A powerful exhibition of the work of 31 contemporary female artists from 12 Middle Eastern countries is now showing in London.
Among the artists are Ahaad Al-Amoudi from Jeddah, Sheikha Lulwa Al-Khalifa from Bahrain and Shereen Audi from Jordan.
Each work shows a different aspect of women, and collectively they demonstrate a great range of emotions, insights and life experiences as interpreted by the artists.
The work “Land of Dreams” by Al-Amoudi makes the viewer stop and stare because it is so unexpected and unusual.
It shows a desert landscape filled with images of the popular Emirati singer Ahlam Al-Shami. She appears to emerge from the sand, dominating the landscape and blotting out everything else you might expect to see in this setting.
The artist chose Al-Shami as her subject because she is so prolific on the Internet and social media. Her public image also challenges perceptions of the submissive stereotype.
“I wanted the viewer to come with their own notion and interpretation of their land of dreams, then be subjected to Ahlam scattered across an empty plot of land,” said Al-Amoudi (“Ahlam” means “dream” in Arabic).
Al-Amoudi obtained a bachelor’s degree in graphic design at Dar Al-Hekma University, and is finishing her masters in print at the Royal College of Art in London.
************
Exercises:
A) Answer these questions about the exhibition text.
(i) How many artists does the exhibition feature, and from how many Middle Eastern countries?
(ii) Which singer fills the desert landscape in "Land of Dreams"?
(iii) In what subject and at which school is Al-Amoudi finishing her master's?
B) Output the exhibition text between "The artist chose" and "the submissive stereotype.", inclusive.
Answer from the exhibition text only.
************
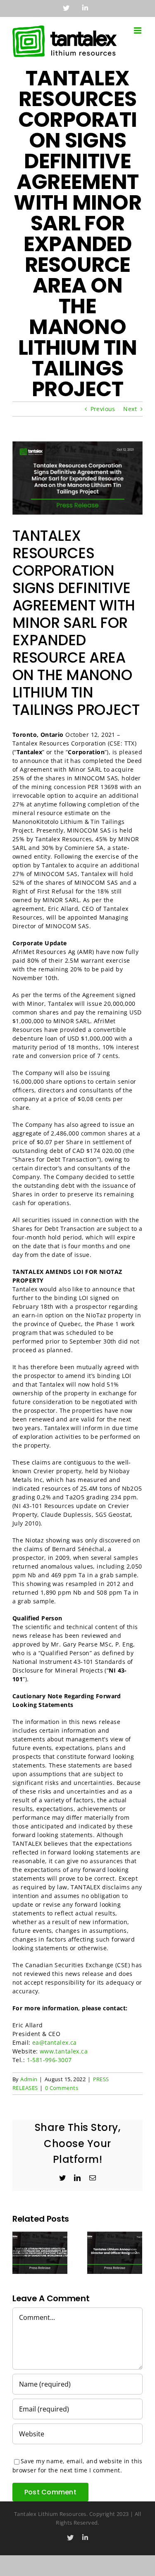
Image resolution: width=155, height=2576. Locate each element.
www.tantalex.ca (64, 2051)
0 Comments (61, 2088)
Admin (28, 2079)
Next (130, 409)
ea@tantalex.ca (54, 2042)
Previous (103, 409)
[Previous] (18, 2252)
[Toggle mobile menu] (138, 30)
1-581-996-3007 (49, 2060)
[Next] (136, 2252)
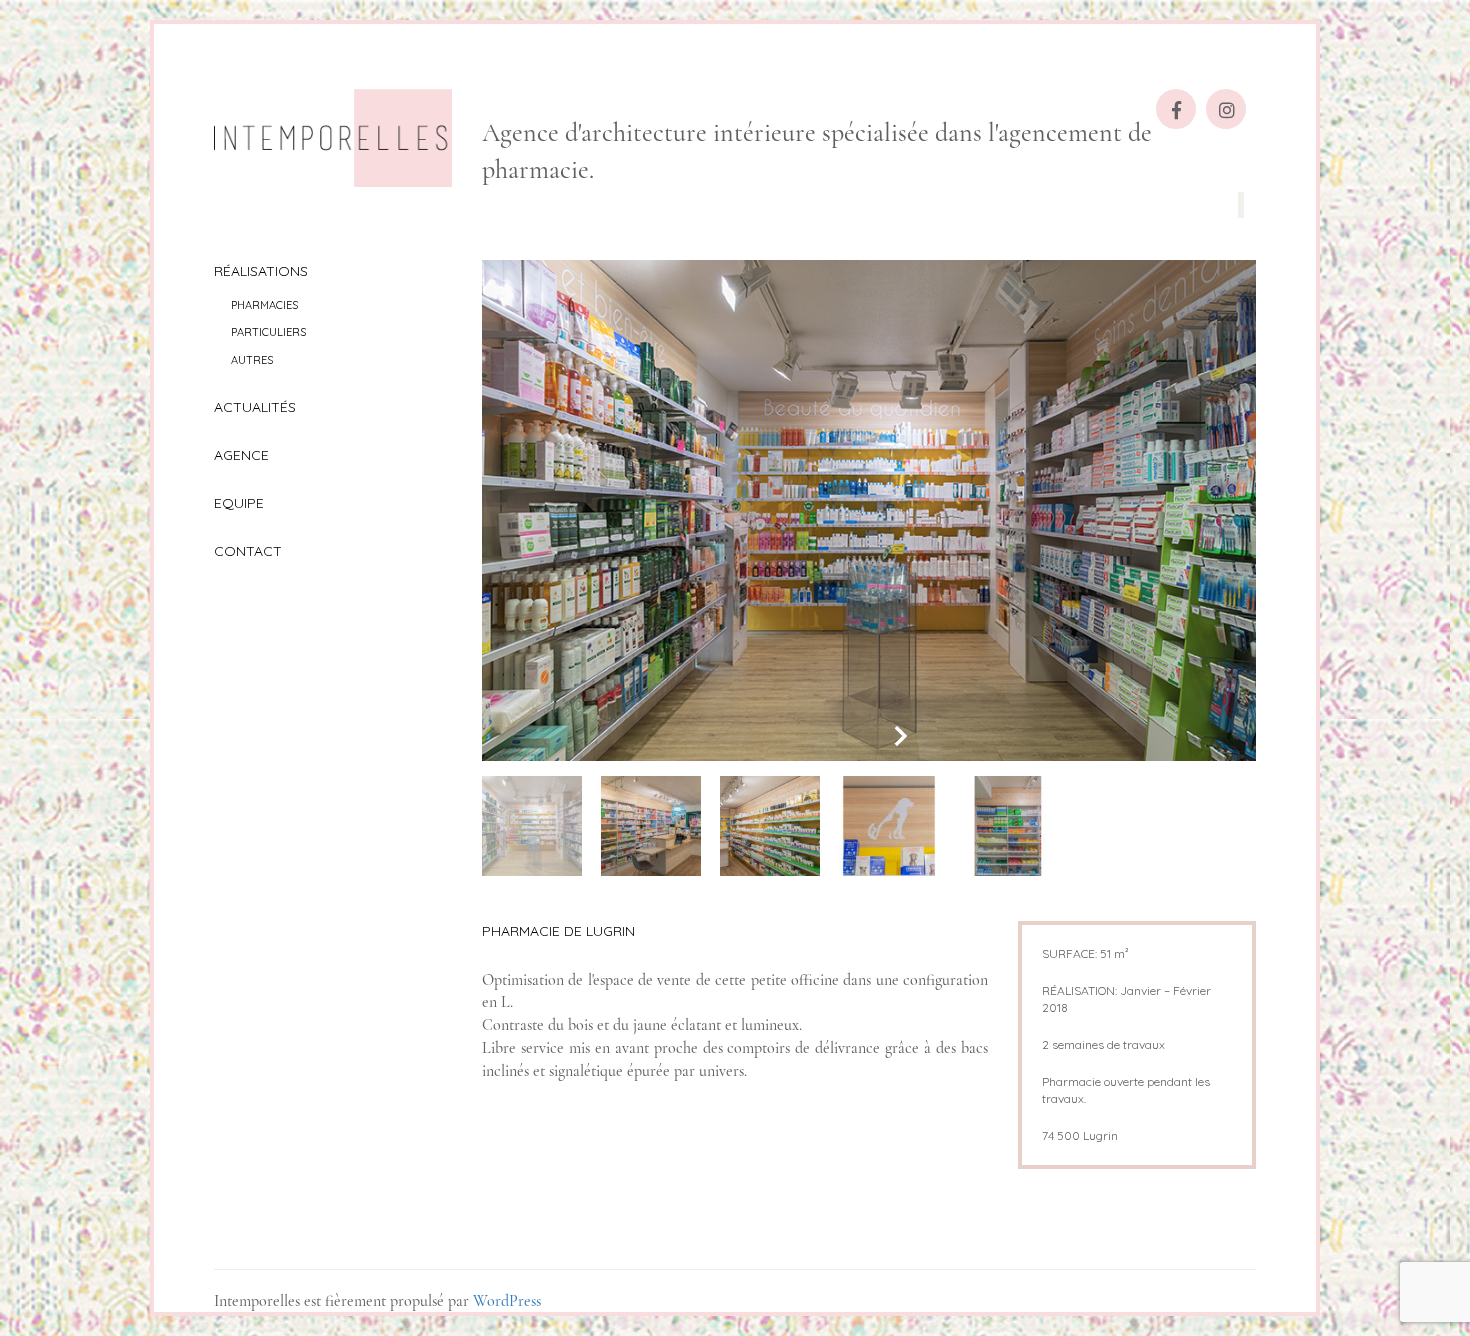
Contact (248, 551)
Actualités (255, 407)
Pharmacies (264, 305)
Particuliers (268, 332)
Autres (252, 360)
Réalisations (261, 271)
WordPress (507, 1301)
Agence (241, 455)
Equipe (239, 503)
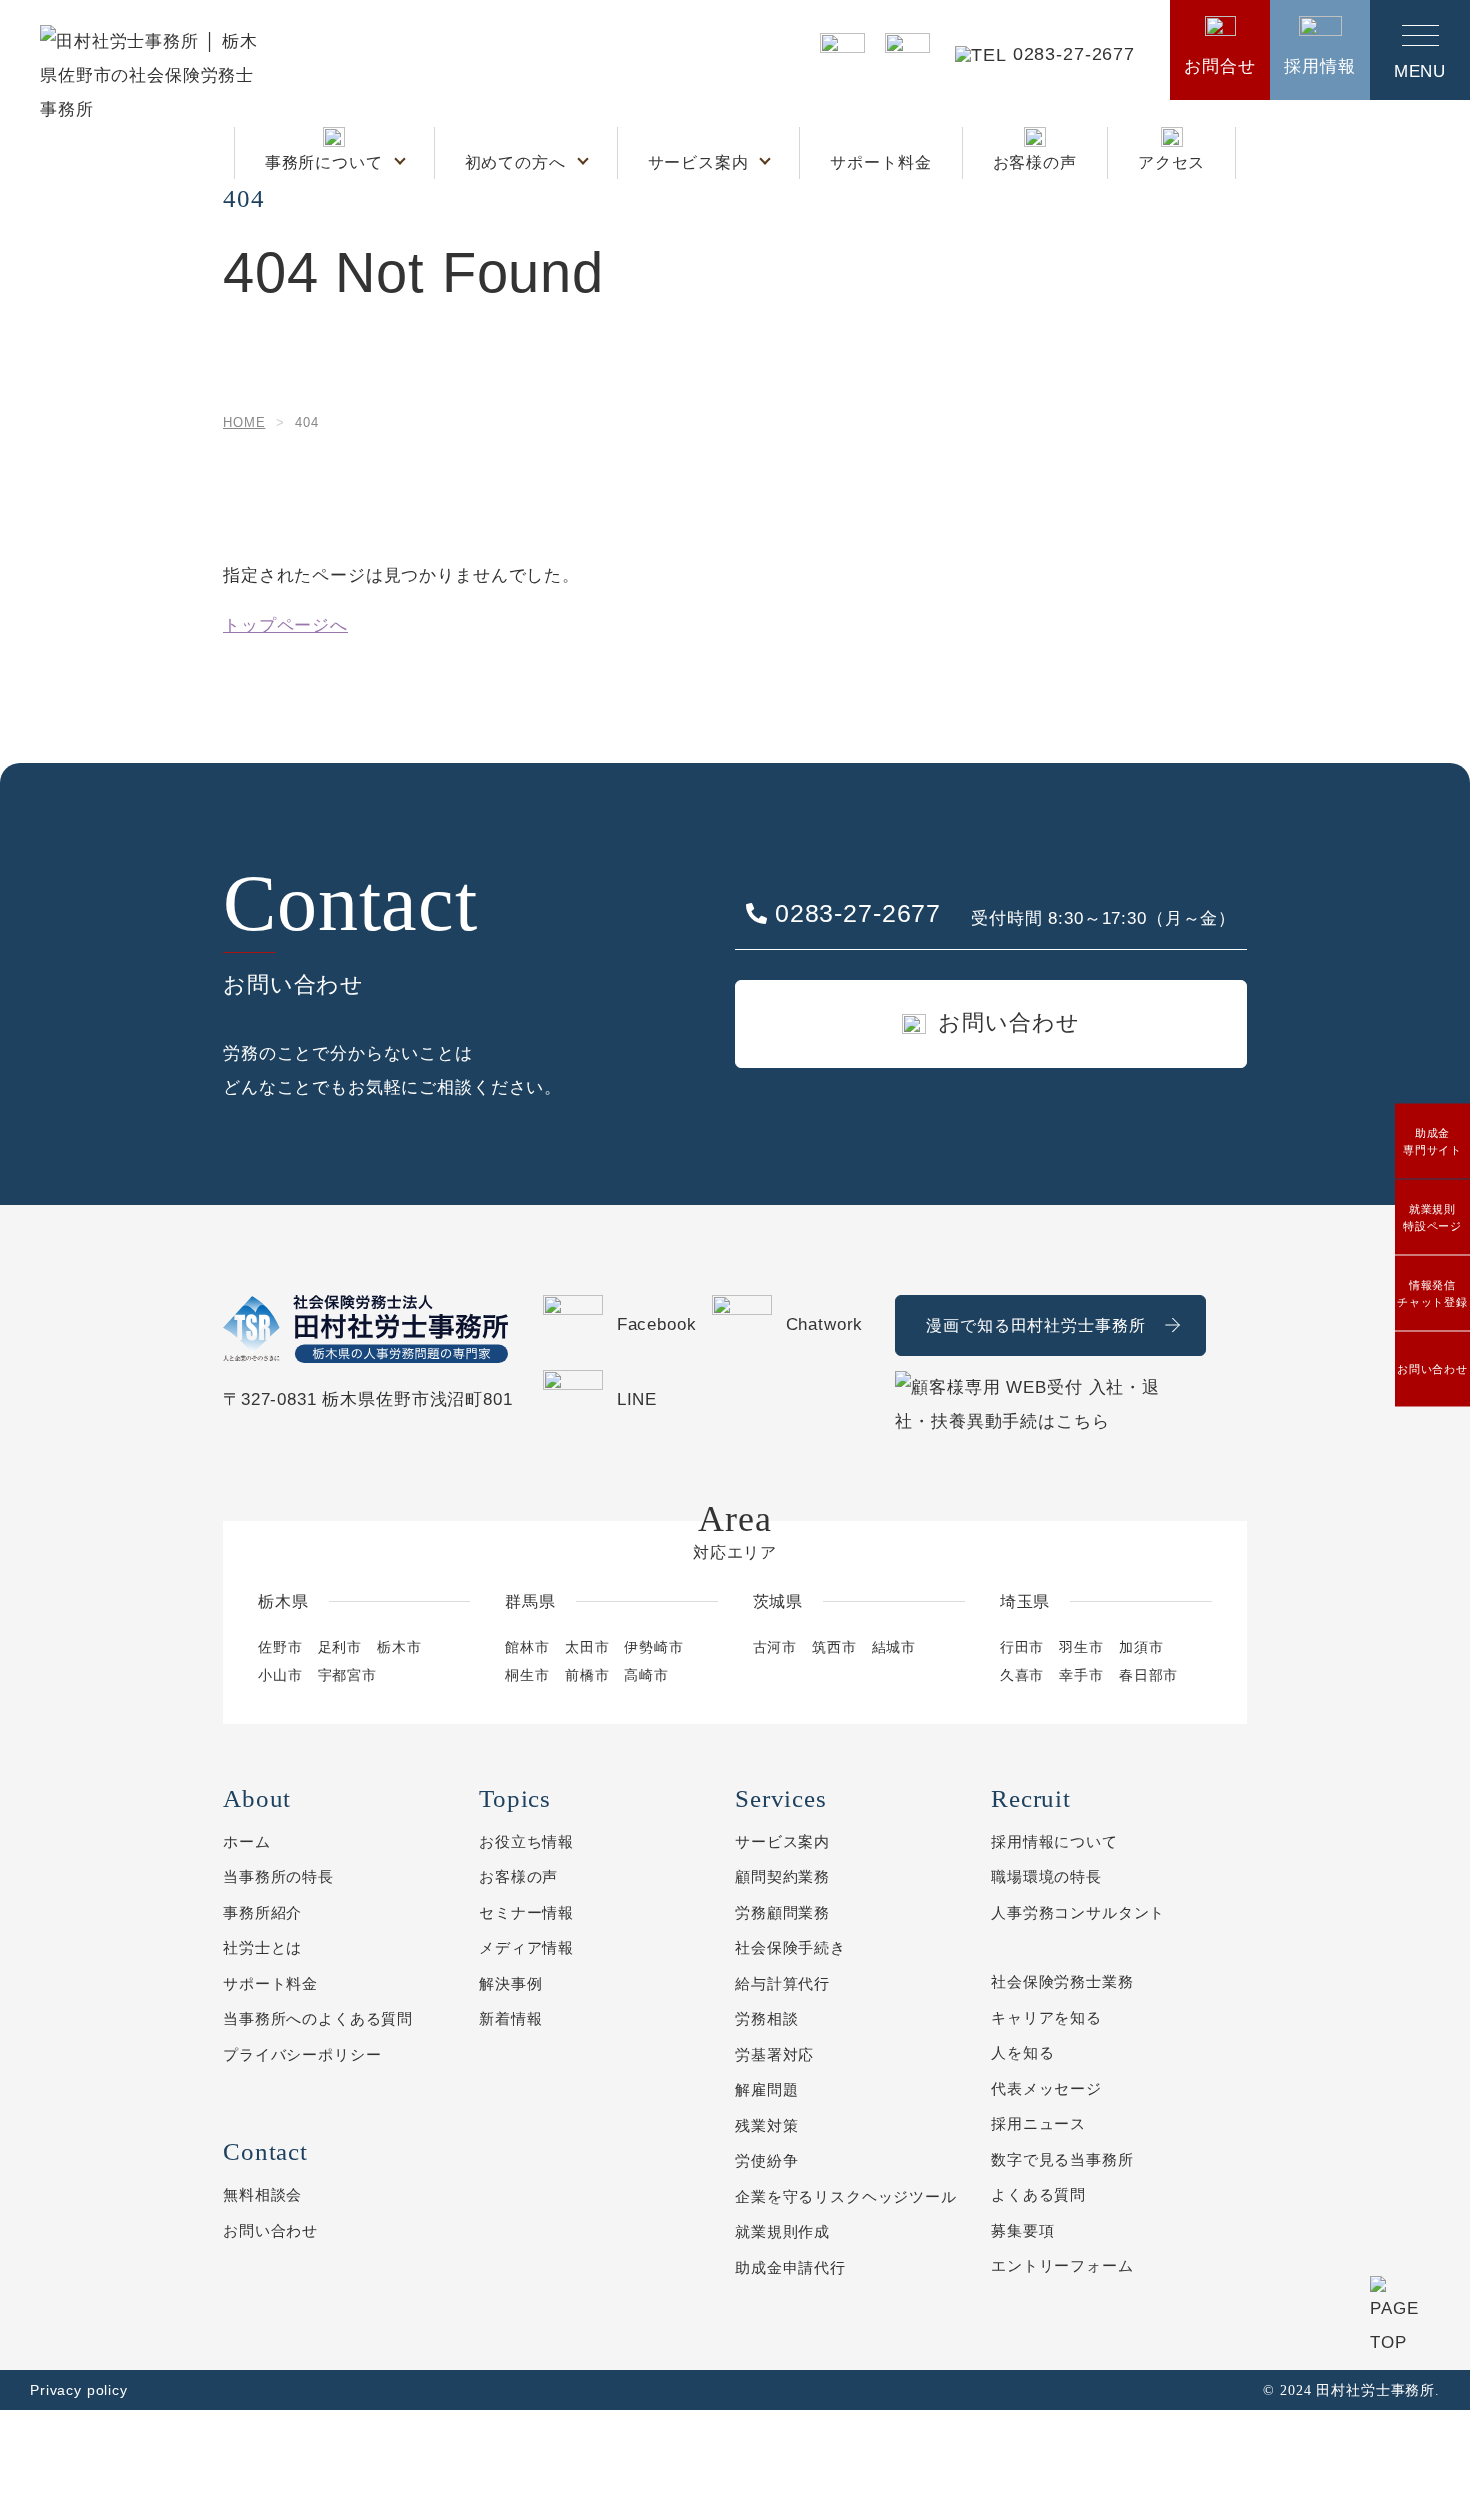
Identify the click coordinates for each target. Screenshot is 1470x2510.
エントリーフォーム (1062, 2265)
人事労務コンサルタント (1078, 1912)
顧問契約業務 (782, 1876)
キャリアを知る (1046, 2017)
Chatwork (825, 1324)
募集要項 (1022, 2230)
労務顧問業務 (782, 1912)
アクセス (1171, 162)
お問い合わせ (1432, 1369)
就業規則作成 (782, 2231)
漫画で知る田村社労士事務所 (1035, 1325)
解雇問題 (766, 2089)
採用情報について (1054, 1841)
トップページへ (285, 625)
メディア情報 (526, 1947)
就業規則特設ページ (1432, 1217)
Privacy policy (79, 2390)
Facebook (657, 1324)
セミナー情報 (526, 1912)
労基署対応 (774, 2054)
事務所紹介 (262, 1912)
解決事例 (510, 1983)
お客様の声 (1035, 162)
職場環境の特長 (1046, 1876)
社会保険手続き (790, 1947)
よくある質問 (1038, 2194)
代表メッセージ (1046, 2088)
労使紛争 (766, 2160)
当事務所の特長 (278, 1876)
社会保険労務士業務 (1062, 1981)
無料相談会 (262, 2194)
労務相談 (766, 2018)
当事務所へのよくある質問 (318, 2018)
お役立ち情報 (526, 1841)
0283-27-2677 (1074, 54)
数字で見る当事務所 (1062, 2159)
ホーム (247, 1841)
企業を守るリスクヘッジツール (846, 2196)
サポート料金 (880, 162)
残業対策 (766, 2125)
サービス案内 (701, 162)
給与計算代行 (782, 1983)
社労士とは (262, 1947)
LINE (637, 1399)
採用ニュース (1038, 2123)
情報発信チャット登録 (1432, 1293)
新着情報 (510, 2018)
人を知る (1022, 2052)
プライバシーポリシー (302, 2054)
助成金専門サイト (1432, 1141)
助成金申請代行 (790, 2267)
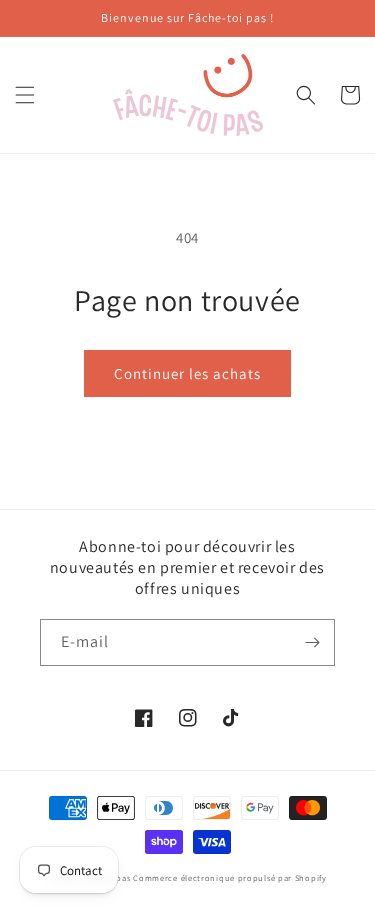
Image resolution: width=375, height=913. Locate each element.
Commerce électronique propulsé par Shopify (229, 877)
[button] (25, 95)
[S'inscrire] (312, 642)
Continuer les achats (187, 373)
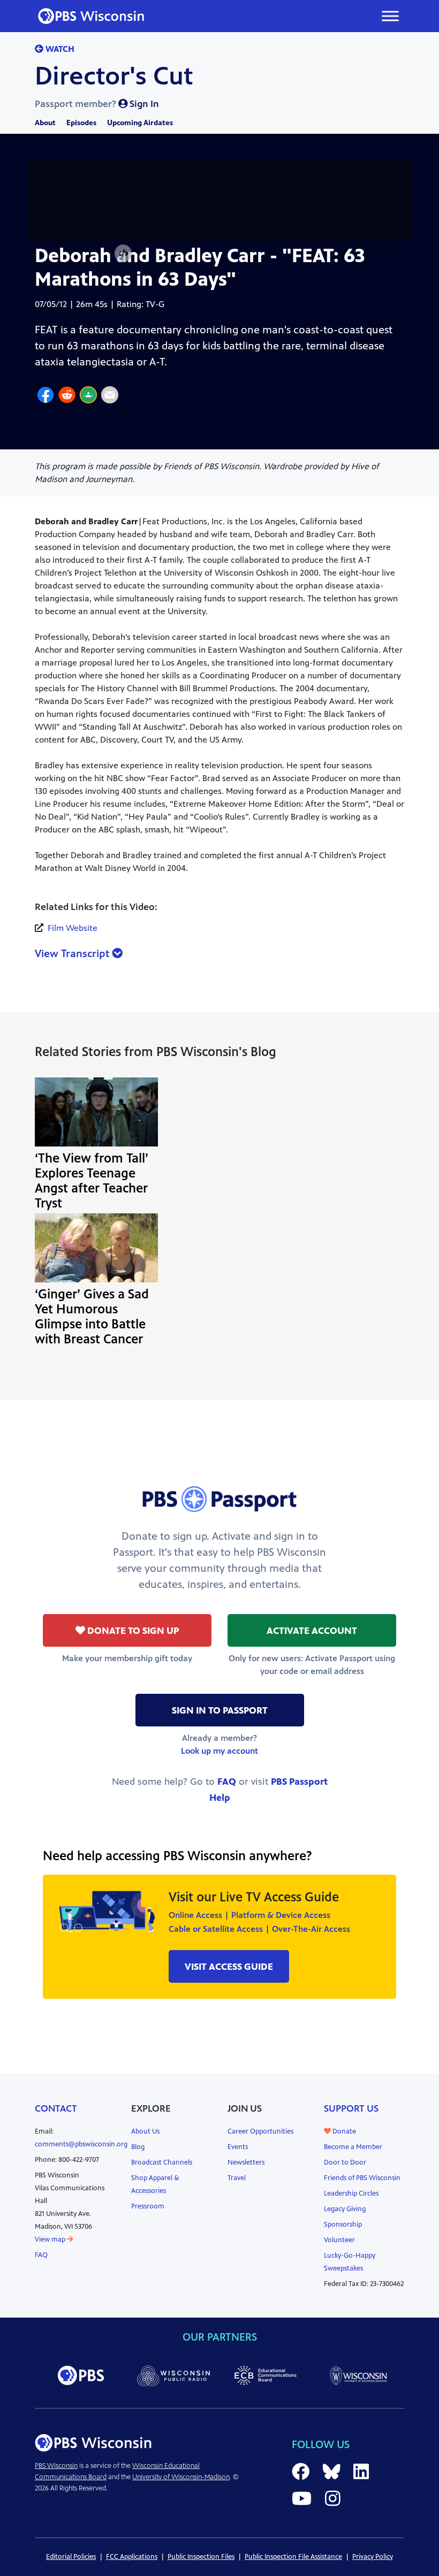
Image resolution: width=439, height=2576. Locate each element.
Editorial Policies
************
Task responses:
A)
(i) 31 artists from 12 Middle Eastern countries.
(ii) The Emirati singer Ahlam Al-Shami.
(iii) Print, at the Royal College of Art in London.

B)
The artist chose Al-Shami as her subject because she is so prolific on the Internet and social media. Her public image also challenges perceptions of the submissive stereotype.